Most cases of post POEM GERD have been shown to be mild and proton pump inhibitor (PPI) responsive. None of the procedure-related factors can predict post POEM GERD.[39] Identifying the twin penetrating vessels during myotomy can help prevent disruption of oblique fibers and thus GERD.[40] Other novel technique to reduce reflux was simultaneous endoscopic fundoplication (POEM-F).[41] Post POEM heartburn can occur due to acid fermentation, delayed esophageal clearance, stasis, and esophageal hypersensitivity other than true acidic reflux.[42]
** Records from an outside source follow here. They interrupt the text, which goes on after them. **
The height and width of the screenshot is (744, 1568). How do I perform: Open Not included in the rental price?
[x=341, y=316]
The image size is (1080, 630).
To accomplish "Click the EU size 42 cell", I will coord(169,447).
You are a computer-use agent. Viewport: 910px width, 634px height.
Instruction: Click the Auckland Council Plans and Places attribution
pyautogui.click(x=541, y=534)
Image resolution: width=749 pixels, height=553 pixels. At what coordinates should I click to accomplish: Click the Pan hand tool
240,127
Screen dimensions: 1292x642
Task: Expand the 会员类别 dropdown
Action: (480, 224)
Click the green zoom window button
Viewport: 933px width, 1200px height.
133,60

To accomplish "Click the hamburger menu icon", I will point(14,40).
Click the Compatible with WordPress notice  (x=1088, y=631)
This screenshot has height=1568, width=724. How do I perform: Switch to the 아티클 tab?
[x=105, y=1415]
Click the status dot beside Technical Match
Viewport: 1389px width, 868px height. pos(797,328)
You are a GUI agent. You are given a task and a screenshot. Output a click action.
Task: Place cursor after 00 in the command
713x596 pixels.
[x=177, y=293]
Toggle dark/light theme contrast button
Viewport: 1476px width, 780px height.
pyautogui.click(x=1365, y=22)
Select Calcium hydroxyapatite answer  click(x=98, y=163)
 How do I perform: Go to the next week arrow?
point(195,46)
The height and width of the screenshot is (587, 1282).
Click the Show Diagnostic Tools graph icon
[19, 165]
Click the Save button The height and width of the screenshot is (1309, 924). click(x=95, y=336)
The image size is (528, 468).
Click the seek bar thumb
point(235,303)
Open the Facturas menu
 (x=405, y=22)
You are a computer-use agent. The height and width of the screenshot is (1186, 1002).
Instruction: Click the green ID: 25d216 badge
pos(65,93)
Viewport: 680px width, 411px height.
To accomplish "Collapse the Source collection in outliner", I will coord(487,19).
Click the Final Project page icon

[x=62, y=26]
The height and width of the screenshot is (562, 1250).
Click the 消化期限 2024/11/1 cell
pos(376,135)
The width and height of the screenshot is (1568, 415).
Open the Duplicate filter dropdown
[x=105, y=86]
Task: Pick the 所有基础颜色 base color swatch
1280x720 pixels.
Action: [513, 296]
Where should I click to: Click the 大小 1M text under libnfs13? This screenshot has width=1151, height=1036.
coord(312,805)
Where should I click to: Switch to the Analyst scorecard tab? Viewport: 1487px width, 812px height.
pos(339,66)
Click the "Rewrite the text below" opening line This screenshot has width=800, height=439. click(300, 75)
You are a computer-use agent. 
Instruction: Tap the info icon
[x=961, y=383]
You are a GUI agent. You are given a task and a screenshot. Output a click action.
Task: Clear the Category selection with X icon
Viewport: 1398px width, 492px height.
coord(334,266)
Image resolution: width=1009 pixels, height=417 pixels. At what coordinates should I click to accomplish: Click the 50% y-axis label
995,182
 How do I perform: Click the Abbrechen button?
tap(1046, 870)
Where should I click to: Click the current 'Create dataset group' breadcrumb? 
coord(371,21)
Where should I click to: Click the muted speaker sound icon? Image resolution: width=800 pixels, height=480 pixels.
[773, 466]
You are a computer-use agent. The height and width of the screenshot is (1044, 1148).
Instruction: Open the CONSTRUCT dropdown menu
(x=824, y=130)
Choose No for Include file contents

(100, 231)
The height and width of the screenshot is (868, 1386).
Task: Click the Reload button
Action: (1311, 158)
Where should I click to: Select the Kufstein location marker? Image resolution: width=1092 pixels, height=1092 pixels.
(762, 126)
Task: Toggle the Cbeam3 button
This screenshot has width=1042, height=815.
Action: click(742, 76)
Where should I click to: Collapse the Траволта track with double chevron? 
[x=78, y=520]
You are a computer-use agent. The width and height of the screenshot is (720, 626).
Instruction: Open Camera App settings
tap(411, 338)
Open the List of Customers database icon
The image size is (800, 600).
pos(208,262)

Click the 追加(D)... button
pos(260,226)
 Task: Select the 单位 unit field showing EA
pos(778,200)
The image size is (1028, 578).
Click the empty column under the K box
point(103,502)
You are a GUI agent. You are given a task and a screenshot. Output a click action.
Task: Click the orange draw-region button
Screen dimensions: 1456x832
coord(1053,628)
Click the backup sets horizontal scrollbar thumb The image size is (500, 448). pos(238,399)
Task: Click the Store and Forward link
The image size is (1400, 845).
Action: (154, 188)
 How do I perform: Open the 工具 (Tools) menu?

Third Space Endoscopy beyond POEM
Large (>3 cm), submucosal tumors arising from muscularis propria can have malignant potential and can be resected endoscopically by submucosal tunneling and endoscopic resection (STER). The steps are similar to POEM except for tumor dissection and en bloc removal by snare instead of the myotomy.[26] In a large series of 44 patients from India reported 99.7% technical success and 88.4% en bloc tumor removal with STER. Minor adverse events occurred in 16.9% without any major adverse events. Leiomyoma and gastrointestinal stromal tumors (GIST) are the most common submucosal tumors resected. There was no difference in recurrence rate among those with piecemeal or en-bloc resection ([Fig. 4]).[43]
Gastric POEM with pyloromyotomy can be helpful in refractory gastroparesis when pylorospam is the main pathophysiologic mechanism. It has comparable efficacy as laparoscopic pyloromyotomy with lower postoperative morbidity according to a prospective matched control study.[44]
Z -POEM for Zenker's diverticulum can reduce the risk of perforation compared with conventional myotomy as the mucosa is preserved in D-POEM.[26] Division of epiphrenic diverticulum (D-POEM) has been described by a single-center study from India in 13 patients with three quarters having associated motility disorder. It was effective in all cases with a single report of the major adverse event warranting surgery.[45]